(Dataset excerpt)
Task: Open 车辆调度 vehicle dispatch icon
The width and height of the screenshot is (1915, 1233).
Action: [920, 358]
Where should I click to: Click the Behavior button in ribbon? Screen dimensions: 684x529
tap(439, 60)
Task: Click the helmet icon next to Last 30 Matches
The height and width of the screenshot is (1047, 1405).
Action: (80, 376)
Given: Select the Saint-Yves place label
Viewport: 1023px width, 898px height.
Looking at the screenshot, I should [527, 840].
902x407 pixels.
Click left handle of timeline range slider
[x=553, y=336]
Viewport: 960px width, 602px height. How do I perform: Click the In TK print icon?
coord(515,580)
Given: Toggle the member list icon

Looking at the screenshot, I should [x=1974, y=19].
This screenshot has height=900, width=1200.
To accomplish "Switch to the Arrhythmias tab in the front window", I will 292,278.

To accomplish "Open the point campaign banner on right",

**Exercise task:**
Update the lines starting at "This screenshot has height=900, width=1200." and ending at the last line, replacing "campaign" with "promotion" and leaving everything else unchanged.

**Task answer:**
This screenshot has height=900, width=1200.
To accomplish "Switch to the Arrhythmias tab in the front window", I will 292,278.

To accomplish "Open the point promotion banner on right",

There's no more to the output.